[[ STORED DATA, beginning ]]
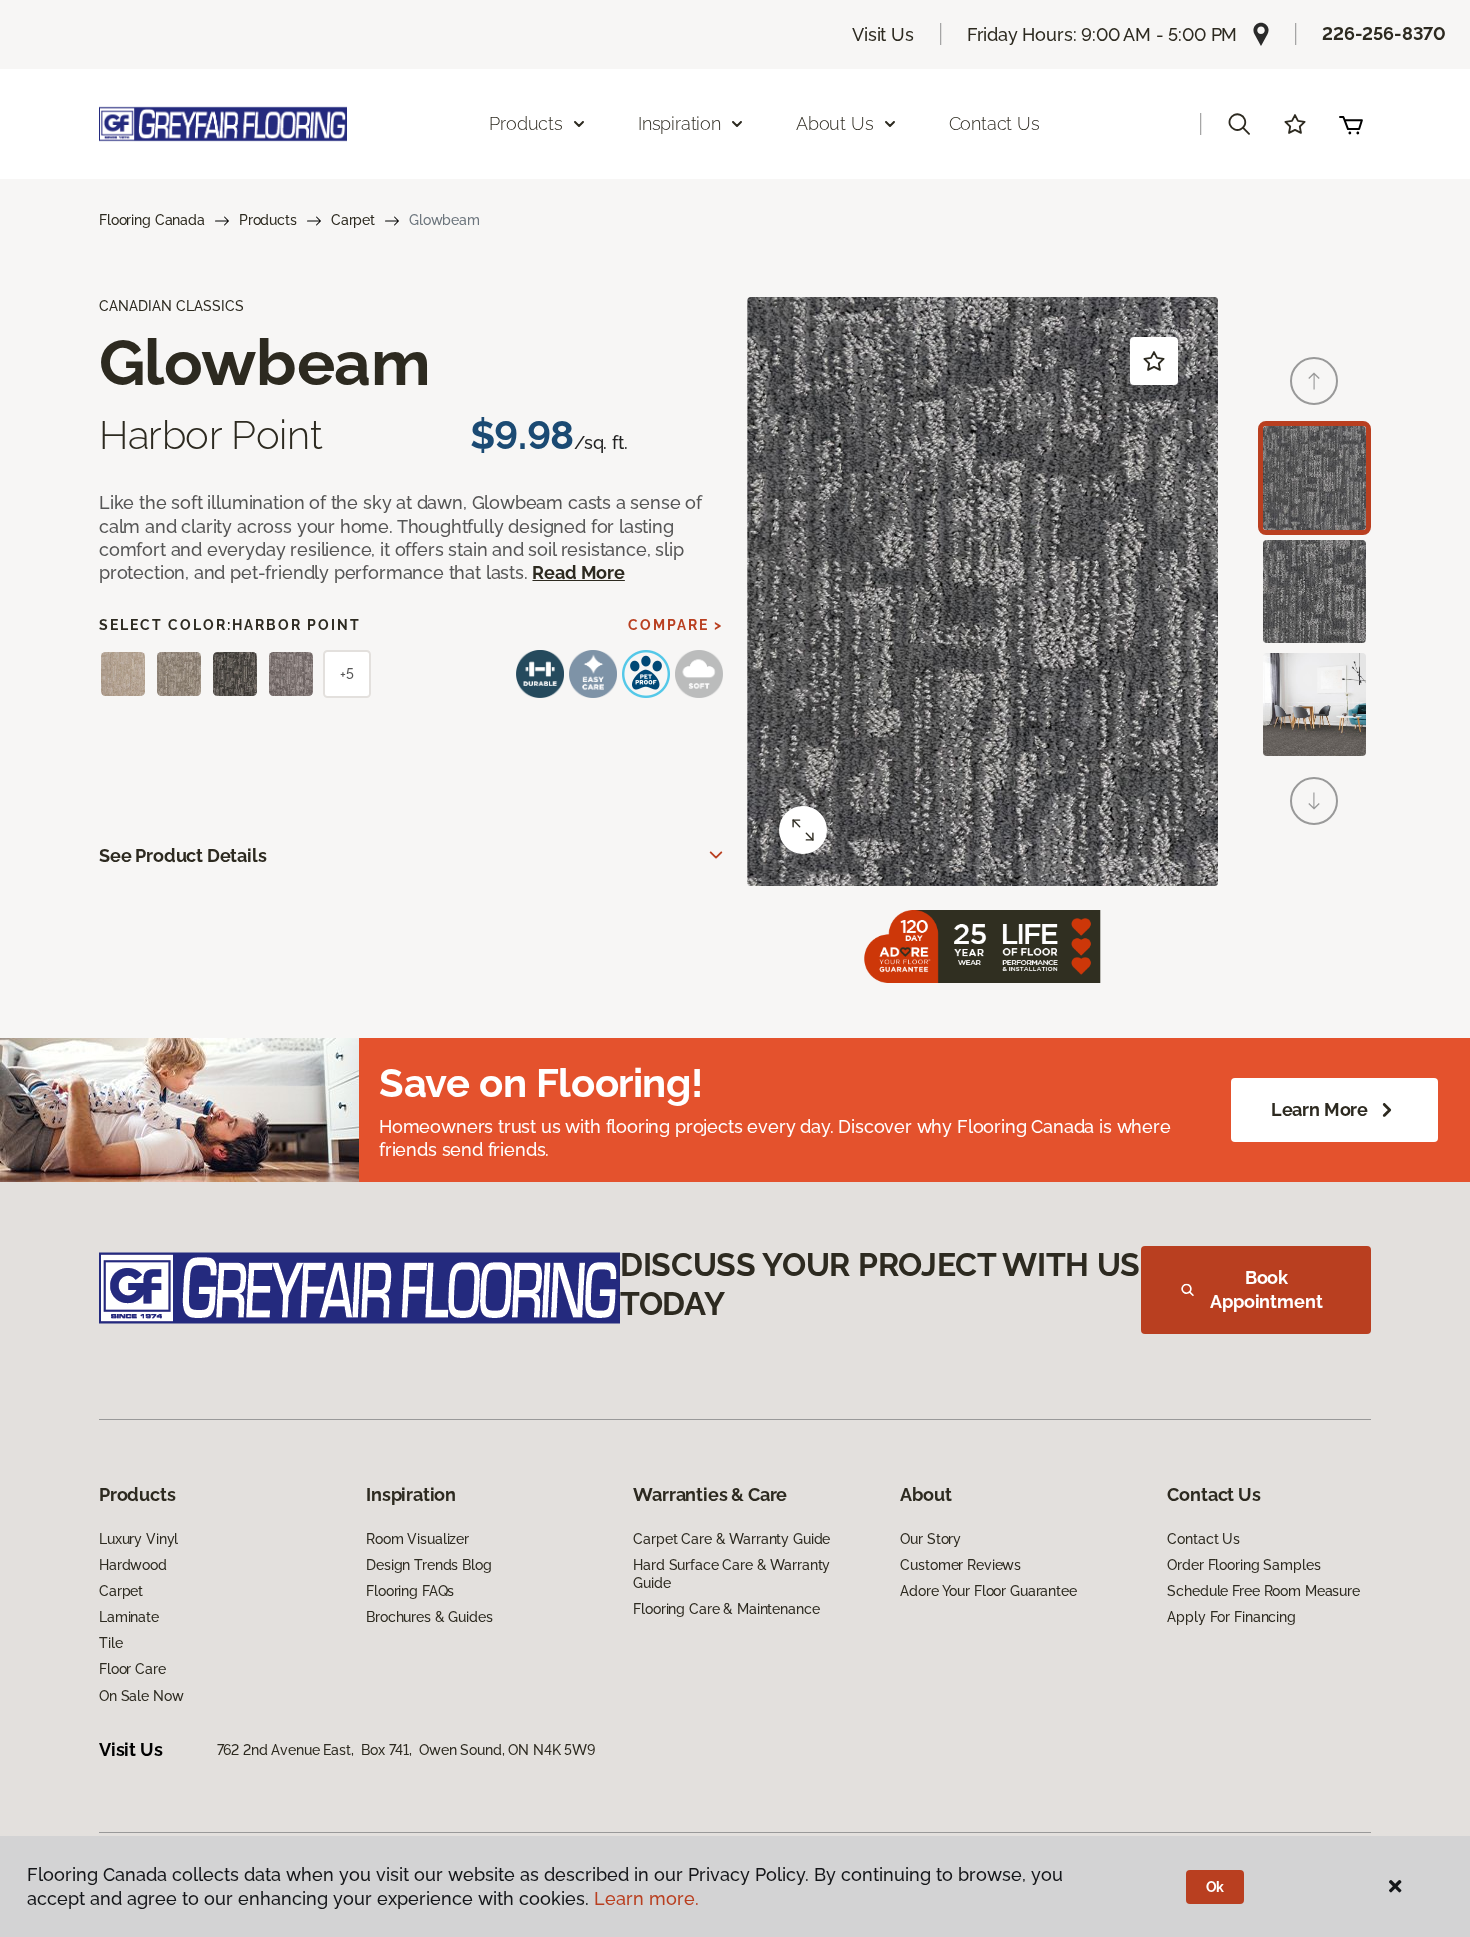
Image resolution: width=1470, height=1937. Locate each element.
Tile (110, 1643)
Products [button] (526, 123)
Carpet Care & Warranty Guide (731, 1539)
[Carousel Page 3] (1314, 704)
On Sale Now (141, 1696)
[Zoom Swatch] (803, 830)
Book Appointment (1266, 1289)
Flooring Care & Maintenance (726, 1609)
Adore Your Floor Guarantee (988, 1591)
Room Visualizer (417, 1539)
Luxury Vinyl (138, 1539)
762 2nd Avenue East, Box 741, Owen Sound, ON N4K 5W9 (406, 1750)
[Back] (1314, 381)
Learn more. (646, 1898)
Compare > (675, 625)
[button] (1239, 124)
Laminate (129, 1617)
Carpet (353, 220)
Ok (1215, 1887)
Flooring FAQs (410, 1591)
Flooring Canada (152, 220)
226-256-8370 (1384, 33)
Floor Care (132, 1669)
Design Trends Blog (428, 1565)
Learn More (1319, 1109)
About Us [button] (835, 123)
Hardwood (133, 1565)
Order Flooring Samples (1243, 1565)
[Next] (1314, 801)
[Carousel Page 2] (1314, 591)
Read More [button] (578, 572)
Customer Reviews (960, 1565)
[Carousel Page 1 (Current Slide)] (1314, 477)
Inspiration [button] (679, 123)
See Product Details (183, 855)
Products (268, 220)
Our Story (930, 1539)
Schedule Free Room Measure (1263, 1591)
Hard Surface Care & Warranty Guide (731, 1574)
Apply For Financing (1231, 1617)
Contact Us (994, 123)
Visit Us (883, 34)
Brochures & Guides (429, 1617)
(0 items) (1351, 124)
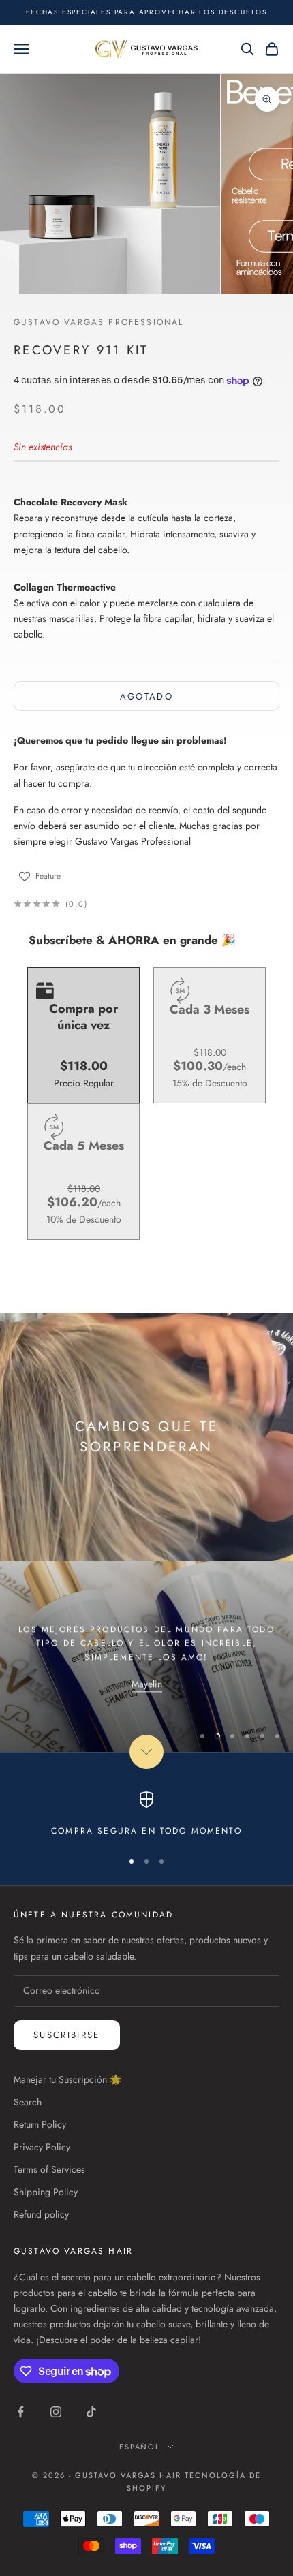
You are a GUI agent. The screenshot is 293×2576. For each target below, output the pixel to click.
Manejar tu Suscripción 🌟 (67, 2079)
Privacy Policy (42, 2147)
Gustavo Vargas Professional (98, 322)
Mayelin (147, 1682)
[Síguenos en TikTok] (91, 2412)
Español (140, 2446)
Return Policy (40, 2124)
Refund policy (41, 2214)
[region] (146, 1656)
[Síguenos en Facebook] (20, 2412)
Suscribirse (66, 2034)
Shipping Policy (46, 2192)
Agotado (146, 696)
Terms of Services (49, 2169)
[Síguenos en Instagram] (56, 2412)
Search (28, 2102)
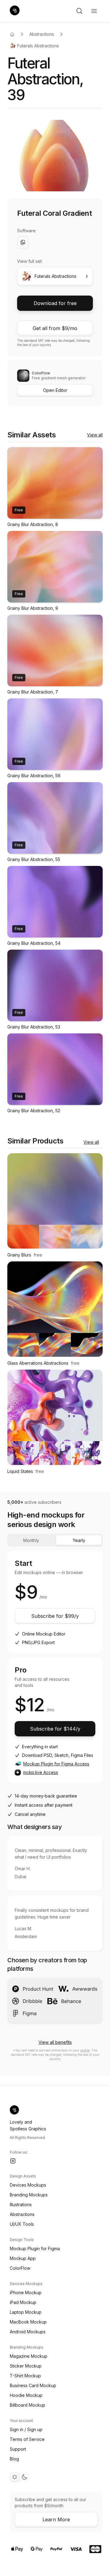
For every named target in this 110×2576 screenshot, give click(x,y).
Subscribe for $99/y (55, 1616)
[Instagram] (13, 2161)
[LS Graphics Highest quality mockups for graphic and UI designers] (15, 11)
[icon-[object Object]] (79, 11)
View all (95, 434)
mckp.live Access (40, 1772)
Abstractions (41, 34)
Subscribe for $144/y (55, 1729)
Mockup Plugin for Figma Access (56, 1763)
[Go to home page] (12, 34)
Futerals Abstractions (38, 45)
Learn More (56, 2519)
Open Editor (55, 390)
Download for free (55, 303)
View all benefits (55, 2042)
[[ STORED DATA, end ]]
Would you reproduce the lines above exactly, without carrying over the pictures?

Image resolution: width=1470, height=1937. Locate each element.
Tile (110, 1643)
Products [button] (526, 123)
Carpet Care & Warranty Guide (731, 1539)
[Carousel Page 3] (1314, 704)
On Sale Now (141, 1696)
[Zoom Swatch] (803, 830)
Book Appointment (1266, 1289)
Flooring Care & Maintenance (726, 1609)
Adore Your Floor Guarantee (988, 1591)
Room Visualizer (417, 1539)
Luxury Vinyl (138, 1539)
762 2nd Avenue East, Box 741, Owen Sound, ON N4K 5W9 (406, 1750)
[Back] (1314, 381)
Learn more. (646, 1898)
Compare > (675, 625)
[button] (1239, 124)
Laminate (129, 1617)
Carpet (353, 220)
Ok (1215, 1887)
Flooring FAQs (410, 1591)
Flooring Canada (152, 220)
226-256-8370 (1384, 33)
Floor Care (132, 1669)
Design Trends Blog (428, 1565)
Learn More (1319, 1109)
About Us [button] (835, 123)
Hardwood (133, 1565)
Order Flooring Samples (1243, 1565)
[Next] (1314, 801)
[Carousel Page 2] (1314, 591)
Read More [button] (578, 572)
Customer Reviews (960, 1565)
[Carousel Page 1 (Current Slide)] (1314, 477)
Inspiration [button] (679, 123)
See Product Details (183, 855)
Products (268, 220)
Our Story (930, 1539)
Schedule Free Room Measure (1263, 1591)
Hard Surface Care & Warranty Guide (731, 1574)
Apply For Financing (1231, 1617)
Contact Us (994, 123)
Visit Us (883, 34)
Brochures & Guides (429, 1617)
(0 items) (1351, 124)
You are a GUI agent. The screenshot is 293×2576. For each target below, output the pixel to click.
Manejar tu Suscripción 🌟 (67, 2079)
Privacy Policy (42, 2147)
Gustavo Vargas Professional (98, 322)
Mayelin (147, 1682)
[Síguenos en TikTok] (91, 2412)
Español (140, 2446)
Return Policy (40, 2124)
Refund policy (41, 2214)
[region] (146, 1656)
[Síguenos en Facebook] (20, 2412)
Suscribirse (66, 2034)
Shipping Policy (46, 2192)
Agotado (146, 696)
Terms of Services (49, 2169)
[Síguenos en Instagram] (56, 2412)
Search (28, 2102)
For every named target in this 110×2576 screenshot, give click(x,y).
Subscribe for $99/y (55, 1616)
[Instagram] (13, 2161)
[LS Graphics Highest quality mockups for graphic and UI designers] (15, 11)
[icon-[object Object]] (79, 11)
View all (95, 434)
mckp.live Access (40, 1772)
Abstractions (41, 34)
Subscribe for $144/y (55, 1729)
Mockup Plugin for Figma Access (56, 1763)
[Go to home page] (12, 34)
Futerals Abstractions (38, 45)
Learn More (56, 2519)
Open Editor (55, 390)
Download for free (55, 303)
View all benefits (55, 2042)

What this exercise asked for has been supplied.